Полковнику нигде…
Шрифт:
Ан-Дрейгу ежедневно и ежечасно отсылались слезные петиции с призывом немедленно короноваться и начать борьбу за галактический престол.
Старший брат всемирно знаменитого Цвирка был вынужден уступить избирателям. Майдо вполне устраивала версия похищения: ему нужно было оправдать свою знаменитую эмоциональную речь, повлекшую такие печальные — в том числе и для него самого — последствия. Он предпочитал предстать перед галактикой обманутым правдолюбом, а не гнусным заговорщиком.

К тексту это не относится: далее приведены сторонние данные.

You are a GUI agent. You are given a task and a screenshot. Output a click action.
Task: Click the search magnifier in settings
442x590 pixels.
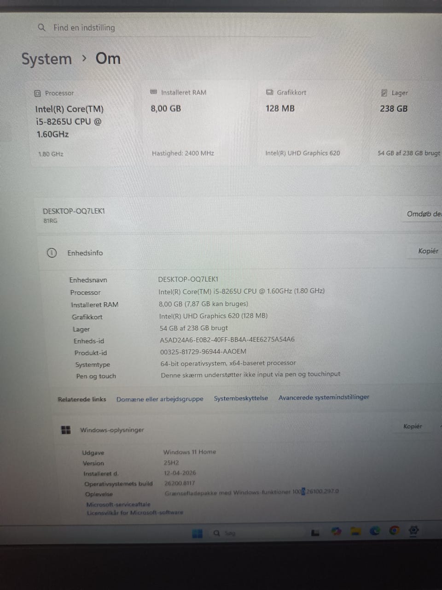(42, 28)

Политикан сделал соответствующее официальное заявление.
Оклеветанные, растерянные, орионцы стали объектом остервенелой ненависти всего разумного населения галактики. От жукеров сразу же поспешили отмежеваться все, даже самые, совсем недавно преданные соратники.
Вожди
Глава Эриданского Совета Верховных ящеров направил лично Фор-Е-Мейлю официальное заявление, в котором витиеватым, дипломатическим стилем сообщал о серьезных разногласиях с жукерами. В свидетельство своих слов он приводил недавнюю трагическую гибель от лап орионцев полномочного посланника, направленного на Альтаир, якобы, для переговоров с ООМ.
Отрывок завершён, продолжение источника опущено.